The BJP, in a bid to capitalise on the “resentment” against the Congress-led coalition government for “not doing enough” to combat the ban, has promised a permanent solution within 180 days of forming the next government in the State.

“The Mukul Sangma government not only failed to address the issue but also took three years to submit a mining policy, underscoring a lack of commitment,” Nalin Kohli, BJP’s in-charge for Meghalaya, said.

Mr. Sangma’s pet constituency, Ampati, is in the coal mining district of South Garo Hills. His wife Dikkanchi D Shira, seeking to retain the Mahendraganj seat for the Congress, owns a coal mine.

‘Cong. has abdicated’

The contention of the BJP as well as the National People’s Party (NPP), a major regional force, is that Mr. Sangma’s Congress could have used Meghalaya’s status as a Sixth Schedule State to get the NGT ban lifted.

“People of Meghalaya largely depend on coal but the State government under Mr.
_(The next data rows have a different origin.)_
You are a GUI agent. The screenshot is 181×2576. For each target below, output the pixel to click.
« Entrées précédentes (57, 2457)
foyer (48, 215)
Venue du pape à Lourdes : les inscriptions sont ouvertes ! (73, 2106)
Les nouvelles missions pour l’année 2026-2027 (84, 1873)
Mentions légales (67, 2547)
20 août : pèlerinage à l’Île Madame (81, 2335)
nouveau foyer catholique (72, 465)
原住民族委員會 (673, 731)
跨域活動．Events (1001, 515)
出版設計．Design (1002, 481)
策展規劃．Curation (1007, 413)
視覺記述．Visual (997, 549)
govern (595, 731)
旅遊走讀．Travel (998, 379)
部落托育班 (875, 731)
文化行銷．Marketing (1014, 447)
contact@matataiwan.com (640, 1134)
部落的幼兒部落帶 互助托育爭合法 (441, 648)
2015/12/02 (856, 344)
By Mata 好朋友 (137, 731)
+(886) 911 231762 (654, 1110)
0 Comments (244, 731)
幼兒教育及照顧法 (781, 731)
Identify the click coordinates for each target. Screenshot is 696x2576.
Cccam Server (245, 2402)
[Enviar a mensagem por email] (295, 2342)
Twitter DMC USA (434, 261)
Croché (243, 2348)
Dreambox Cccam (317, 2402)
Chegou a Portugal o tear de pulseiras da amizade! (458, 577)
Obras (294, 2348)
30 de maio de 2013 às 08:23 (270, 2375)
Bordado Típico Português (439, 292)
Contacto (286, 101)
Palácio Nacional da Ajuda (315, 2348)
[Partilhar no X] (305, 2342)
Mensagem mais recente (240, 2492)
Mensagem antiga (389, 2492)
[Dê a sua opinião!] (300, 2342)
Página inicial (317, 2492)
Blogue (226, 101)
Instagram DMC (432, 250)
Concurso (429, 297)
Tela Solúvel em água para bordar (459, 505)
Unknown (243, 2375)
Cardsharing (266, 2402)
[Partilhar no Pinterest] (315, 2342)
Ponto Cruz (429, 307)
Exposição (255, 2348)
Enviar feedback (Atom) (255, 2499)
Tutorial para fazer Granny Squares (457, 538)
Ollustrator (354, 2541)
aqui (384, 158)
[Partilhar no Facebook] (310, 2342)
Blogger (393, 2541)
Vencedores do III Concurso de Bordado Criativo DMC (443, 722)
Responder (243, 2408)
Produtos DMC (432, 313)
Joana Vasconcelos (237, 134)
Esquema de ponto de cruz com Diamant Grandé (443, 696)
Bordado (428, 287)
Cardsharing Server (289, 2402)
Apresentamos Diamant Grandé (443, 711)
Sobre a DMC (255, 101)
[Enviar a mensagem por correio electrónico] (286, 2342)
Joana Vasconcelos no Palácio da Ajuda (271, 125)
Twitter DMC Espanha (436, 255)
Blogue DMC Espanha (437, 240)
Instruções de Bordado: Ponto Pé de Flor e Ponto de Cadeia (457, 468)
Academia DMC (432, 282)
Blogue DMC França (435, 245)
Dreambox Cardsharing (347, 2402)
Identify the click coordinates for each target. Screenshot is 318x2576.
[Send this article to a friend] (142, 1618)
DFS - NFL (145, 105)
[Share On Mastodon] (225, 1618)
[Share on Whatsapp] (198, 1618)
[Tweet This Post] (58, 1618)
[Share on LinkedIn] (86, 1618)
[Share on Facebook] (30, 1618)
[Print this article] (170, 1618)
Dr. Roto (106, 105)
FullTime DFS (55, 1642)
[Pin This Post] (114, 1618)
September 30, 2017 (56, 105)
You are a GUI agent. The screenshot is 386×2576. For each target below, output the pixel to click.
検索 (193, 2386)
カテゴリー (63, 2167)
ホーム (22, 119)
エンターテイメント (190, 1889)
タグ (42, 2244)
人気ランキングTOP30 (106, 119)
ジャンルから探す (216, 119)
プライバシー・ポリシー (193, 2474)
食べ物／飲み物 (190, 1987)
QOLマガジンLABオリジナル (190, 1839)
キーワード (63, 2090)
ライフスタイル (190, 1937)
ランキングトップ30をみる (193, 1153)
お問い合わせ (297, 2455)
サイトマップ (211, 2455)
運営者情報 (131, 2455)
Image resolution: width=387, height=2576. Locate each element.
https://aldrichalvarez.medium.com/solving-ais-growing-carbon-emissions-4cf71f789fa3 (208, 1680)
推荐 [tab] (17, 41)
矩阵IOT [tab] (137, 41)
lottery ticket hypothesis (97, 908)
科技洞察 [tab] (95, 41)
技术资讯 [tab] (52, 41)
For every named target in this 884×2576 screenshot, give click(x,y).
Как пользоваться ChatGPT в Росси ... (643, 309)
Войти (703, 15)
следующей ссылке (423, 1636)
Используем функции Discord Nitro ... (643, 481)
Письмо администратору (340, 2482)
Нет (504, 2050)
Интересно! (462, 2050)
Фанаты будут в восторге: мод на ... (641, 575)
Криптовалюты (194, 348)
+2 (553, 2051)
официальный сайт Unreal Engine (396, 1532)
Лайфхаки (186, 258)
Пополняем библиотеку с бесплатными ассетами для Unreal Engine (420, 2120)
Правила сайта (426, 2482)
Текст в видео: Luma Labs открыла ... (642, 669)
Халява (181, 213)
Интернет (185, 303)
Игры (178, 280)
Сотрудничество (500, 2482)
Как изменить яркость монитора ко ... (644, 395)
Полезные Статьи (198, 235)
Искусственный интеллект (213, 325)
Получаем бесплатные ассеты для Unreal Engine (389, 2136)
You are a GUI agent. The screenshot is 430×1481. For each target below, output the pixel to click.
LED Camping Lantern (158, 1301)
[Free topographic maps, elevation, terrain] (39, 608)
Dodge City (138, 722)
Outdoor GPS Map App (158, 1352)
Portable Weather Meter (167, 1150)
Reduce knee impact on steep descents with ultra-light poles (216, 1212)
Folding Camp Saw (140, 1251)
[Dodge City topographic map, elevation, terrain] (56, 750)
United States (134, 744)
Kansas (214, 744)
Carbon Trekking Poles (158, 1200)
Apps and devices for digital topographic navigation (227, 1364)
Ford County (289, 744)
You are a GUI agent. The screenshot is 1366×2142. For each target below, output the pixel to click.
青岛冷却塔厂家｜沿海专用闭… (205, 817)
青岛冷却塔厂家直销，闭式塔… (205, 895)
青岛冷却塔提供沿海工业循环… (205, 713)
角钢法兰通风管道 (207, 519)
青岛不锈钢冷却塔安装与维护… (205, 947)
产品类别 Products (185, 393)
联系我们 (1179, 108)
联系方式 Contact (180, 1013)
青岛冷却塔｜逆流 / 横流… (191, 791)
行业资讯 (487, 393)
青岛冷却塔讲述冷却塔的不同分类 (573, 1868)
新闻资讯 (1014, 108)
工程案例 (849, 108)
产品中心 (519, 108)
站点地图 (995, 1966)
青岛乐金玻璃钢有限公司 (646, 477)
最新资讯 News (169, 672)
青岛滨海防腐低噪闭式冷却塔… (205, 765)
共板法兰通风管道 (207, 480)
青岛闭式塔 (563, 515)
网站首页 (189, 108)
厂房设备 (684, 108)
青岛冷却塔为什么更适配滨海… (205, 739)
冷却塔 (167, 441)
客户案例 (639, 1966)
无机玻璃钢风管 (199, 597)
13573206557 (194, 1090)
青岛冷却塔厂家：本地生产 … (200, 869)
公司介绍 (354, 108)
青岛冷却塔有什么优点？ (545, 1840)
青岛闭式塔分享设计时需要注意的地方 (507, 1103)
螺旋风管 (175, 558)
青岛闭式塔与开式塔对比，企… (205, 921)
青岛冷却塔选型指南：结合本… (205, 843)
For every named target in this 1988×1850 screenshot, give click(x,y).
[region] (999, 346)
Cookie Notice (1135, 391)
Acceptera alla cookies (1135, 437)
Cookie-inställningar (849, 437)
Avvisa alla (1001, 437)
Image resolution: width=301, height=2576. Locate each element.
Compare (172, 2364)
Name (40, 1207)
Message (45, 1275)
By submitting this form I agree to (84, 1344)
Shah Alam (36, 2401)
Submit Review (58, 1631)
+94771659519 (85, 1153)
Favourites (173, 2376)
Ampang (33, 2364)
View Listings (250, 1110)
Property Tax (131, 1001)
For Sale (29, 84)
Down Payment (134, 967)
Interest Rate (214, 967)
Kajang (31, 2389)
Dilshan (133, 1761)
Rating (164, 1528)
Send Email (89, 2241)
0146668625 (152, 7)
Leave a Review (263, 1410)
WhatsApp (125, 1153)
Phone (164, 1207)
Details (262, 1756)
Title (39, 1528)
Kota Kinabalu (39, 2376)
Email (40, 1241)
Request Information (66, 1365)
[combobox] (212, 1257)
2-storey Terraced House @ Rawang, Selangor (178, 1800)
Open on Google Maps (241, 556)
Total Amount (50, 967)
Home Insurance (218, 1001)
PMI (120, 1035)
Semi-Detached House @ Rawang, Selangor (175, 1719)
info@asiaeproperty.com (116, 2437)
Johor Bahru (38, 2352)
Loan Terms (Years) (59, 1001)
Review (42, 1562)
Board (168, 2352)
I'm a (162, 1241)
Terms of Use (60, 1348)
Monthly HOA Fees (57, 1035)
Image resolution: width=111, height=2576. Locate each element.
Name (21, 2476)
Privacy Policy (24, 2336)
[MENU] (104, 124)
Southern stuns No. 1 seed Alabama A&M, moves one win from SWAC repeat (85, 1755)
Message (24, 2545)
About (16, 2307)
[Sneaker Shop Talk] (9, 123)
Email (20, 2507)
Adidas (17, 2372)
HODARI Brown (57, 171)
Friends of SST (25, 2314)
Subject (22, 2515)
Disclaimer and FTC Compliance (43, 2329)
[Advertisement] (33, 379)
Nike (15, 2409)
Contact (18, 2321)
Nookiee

Sangma’s leadership failed to let mining resume,” NPP chief Conrad Sangma has said at rallies in Chokpot and Mawshynrut, two coal-rich constituencies.

The anger is most apparent in the East Jaintia Hills where most of the candidates are coal mine owners or are backed by them. The district, bordering Bangladesh, has two constituencies — Khliehriat, arguably the hub of mining activities in Meghalaya, and Sutnga-Saipung.

“In Meghalaya, people own land, not the government for imposition of bans. But the Mukul government could invoked Para 12 A(b) of the Sixth Schedule that would enable the President of India to exempt Meghalaya from the provisions of central mining laws,” Justine Dkhar, the BJP’s candidate for the Khliehriat seat, said.

Mr Dkhar had won the seat as an independent in 2013, but joined the BJP after being assured of a lenient coal mining policy> the industry was worth ₹400 crore annually at its peak.

In the adjoining Sutnga-Saipung constituency, the top three contenders — the NPP’s Hopeful Bamon, who had won the seat in 2013 as an independent, BJP’s Hambertus Nongtdu and Shitlang Pale of Congress — all have stakes in coal mining.

The Congress meanwhile has accused rivals of distorting facts. “NGT had banned illegal coal mining in view of its effect on environment and health, not coal mining as a whole,” Mukul Sangma had said earlier.

The State’s Lok Sabha member and lead Congress campaigner, Vincent Pala said it would be wrong to say his party was blind towards the hardship faced by those associated with coal and limestone mining. “The Congress is no less concerned than the others,” he said.